Le Tribunal administratif de Dijon, statuant par ordonnance, a rejeté la requête de Mme A... qui contestait un titre exécutoire émis par un centre hospitalier. La juridiction a jugé la requête irrecevable et manifestement infondée, car elle ne contenait aucun moyen juridique articulé contre l'acte attaqué et n'avait pas été régularisée dans les délais. Cette décision s'appuie sur les articles R. 222-1 (4° et 7°) et R. 411-1 du code de justice administrative, relatifs au rejet des requêtes irrecevables ou ne comportant pas d'exposé de moyens.

Texte intégral

Vu la procédure suivante :

Par une requête, enregistrée le 5 janvier 2026, Mme B... A... soumet au tribunal un litige l’opposant au centre hospitalier du Tonnerrois concernant un titre exécutoire, d’un montant de 1 085 euros, émis à son encontre le 12 décembre 2025.

Mme A... informe le tribunal qu’elle se trouve en situation de « surendettement » et qu’elle ne peut pas « avancer les frais ».
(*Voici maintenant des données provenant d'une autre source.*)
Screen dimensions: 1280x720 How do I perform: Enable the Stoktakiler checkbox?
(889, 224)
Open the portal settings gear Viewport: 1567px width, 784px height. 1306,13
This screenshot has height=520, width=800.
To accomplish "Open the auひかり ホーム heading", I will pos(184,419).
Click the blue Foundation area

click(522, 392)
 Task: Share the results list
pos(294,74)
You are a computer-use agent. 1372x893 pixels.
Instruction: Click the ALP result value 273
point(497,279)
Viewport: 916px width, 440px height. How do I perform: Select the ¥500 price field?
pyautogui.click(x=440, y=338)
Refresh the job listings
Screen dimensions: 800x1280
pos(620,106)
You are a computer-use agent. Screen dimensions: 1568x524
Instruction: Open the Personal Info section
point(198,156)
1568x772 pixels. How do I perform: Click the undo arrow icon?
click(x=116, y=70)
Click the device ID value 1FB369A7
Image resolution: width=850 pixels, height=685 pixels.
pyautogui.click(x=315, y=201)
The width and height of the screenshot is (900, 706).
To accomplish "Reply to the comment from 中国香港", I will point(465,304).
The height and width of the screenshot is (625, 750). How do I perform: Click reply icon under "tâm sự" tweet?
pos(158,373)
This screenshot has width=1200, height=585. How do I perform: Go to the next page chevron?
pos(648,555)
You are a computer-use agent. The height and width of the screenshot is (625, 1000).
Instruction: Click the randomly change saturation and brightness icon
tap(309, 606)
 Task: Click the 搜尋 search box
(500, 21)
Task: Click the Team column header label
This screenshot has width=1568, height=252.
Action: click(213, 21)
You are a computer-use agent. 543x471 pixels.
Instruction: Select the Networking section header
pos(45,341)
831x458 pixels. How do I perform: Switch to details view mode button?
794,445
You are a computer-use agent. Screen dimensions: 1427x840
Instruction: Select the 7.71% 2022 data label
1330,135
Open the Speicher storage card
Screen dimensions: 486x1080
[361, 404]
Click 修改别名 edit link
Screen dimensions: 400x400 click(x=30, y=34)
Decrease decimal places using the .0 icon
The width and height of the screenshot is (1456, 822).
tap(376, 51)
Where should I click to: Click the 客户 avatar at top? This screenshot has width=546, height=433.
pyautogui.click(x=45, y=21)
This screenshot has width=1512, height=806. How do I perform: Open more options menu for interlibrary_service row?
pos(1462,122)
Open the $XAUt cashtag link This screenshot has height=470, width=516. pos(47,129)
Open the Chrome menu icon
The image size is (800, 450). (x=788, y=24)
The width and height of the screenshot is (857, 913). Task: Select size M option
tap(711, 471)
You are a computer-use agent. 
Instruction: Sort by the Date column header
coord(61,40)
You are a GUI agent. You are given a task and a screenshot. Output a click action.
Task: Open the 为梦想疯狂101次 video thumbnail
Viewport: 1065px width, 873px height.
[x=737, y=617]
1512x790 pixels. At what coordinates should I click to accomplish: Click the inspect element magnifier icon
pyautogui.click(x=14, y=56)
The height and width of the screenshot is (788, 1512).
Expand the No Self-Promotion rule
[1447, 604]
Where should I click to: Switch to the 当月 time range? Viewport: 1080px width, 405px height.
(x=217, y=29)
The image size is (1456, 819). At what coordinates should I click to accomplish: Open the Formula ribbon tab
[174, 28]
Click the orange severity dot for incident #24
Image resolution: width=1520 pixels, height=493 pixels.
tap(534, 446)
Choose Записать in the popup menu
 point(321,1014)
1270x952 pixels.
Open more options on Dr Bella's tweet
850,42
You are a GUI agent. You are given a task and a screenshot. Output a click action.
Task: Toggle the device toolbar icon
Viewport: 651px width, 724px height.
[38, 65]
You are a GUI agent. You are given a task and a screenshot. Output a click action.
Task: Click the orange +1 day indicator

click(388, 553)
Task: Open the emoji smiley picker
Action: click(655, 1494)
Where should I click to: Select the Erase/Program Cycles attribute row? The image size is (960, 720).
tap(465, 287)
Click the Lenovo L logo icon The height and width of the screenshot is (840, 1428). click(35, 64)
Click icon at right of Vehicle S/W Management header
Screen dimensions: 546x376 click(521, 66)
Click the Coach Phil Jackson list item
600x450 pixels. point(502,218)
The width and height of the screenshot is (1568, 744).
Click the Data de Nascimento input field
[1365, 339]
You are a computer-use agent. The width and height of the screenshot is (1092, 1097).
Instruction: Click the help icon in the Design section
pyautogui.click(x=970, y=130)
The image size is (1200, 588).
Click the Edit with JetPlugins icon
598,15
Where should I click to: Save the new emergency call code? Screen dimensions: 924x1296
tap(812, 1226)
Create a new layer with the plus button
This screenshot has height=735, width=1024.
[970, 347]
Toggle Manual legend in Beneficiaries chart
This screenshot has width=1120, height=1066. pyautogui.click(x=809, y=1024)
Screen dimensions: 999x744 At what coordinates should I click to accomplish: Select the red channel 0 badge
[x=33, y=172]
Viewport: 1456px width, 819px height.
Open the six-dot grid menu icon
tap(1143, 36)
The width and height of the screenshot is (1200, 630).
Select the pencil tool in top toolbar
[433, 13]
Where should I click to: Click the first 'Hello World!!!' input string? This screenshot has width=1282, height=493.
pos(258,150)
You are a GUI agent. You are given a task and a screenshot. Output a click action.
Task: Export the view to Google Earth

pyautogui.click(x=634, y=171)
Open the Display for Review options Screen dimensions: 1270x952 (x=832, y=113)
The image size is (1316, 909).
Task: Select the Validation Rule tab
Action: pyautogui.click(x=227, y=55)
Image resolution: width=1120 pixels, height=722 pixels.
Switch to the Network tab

Vu les autres pièces du dossier.

Vu le code de justice administrative.


Considérant ce qui suit :

1. Aux termes de l’article R. 222-1 du code de justice administrative : « (…) les présidents de formation de jugement des tribunaux (…) peuvent, par ordonnance : (…) 4° Rejeter les requêtes manifestement irrecevables, lorsque la juridiction n’est pas tenue d’inviter leur auteur à les régulariser ou qu’elles n’ont pas été régularisées à l’expiration du délai imparti par une demande en ce sens ; (…) 7° Rejeter, après l’expiration du délai de recours (…), les requêtes ne comportant que des moyens de légalité externe manifestement infondés, des moyens irrecevables, des moyens inopérants ou des moyens qui ne sont assortis que de faits manifestement insusceptibles de venir à leur soutien ou ne sont manifestement pas assortis des précisions permettant d’en apprécier le bien-fondé (…) ».

2. Aux termes de l’article R. 411-1 du code de justice administrative : « La juridiction est saisie par requête. La requête indique les nom et domicile des parties. Elle contient l’exposé des faits et moyens, ainsi que l’énoncé des conclusions soumises au juge. / L’auteur d’une requête ne contenant l’exposé d’aucun moyen ne peut la régulariser par le dépôt d’un mémoire exposant un ou plusieurs moyens que jusqu’à l’expiration du délai de recours ».

3. D’une part, dans ses écritures analysées, ci-dessus, dans les visas, la requérante n’a exposé aucun moyen -c’est-à-dire aucun argument juridique- dirigé contre le titre exécutoire, d’un montant de 1 085 euros, émis à son encontre le 12 décembre 2025 par le centre hospitalier du Tonnerrois. Sa requête n’a été suivie dans le délai de recours contentieux de deux mois, qui a en l’espèce commencé à courir au plus tard le 5 janvier 2026 ‑date à laquelle sa requête a été enregistrée au greffe du tribunal-, d’aucune production satisfaisant aux exigences de l’article R. 411-1 du code de justice administrative. D’autre part, et en tout état de cause, la requérante n’a exposé que des moyens inopérants ou qui ne sont pas manifestement pas assortis des précisions suffisantes permettant d’en apprécier le bien-fondé.

4. Il résulte de tout ce qui précède que la requête de Mme A... peut être rejetée en application des dispositions des 4° et 7° de l’article R. 222-1 du code de justice administrative.


ORDONNE :


Article 1er : La requête de Mme A... est rejetée.

Article 2 : La présente ordonnance sera notifiée à Mme B... A....


Fait à Dijon le 12 mars 2026.


Le président de la 3ème chambre,




L. Boissy


La République mande et ordonne à la ministre de la santé, des familles, de l’autonomie et des personnes handicapées, en ce qui la concerne, ou à tous commissaires de justice à ce requis, en ce qui concerne les voies de droit commun contre les parties privées, de pourvoir à l’exécution de la présente décision.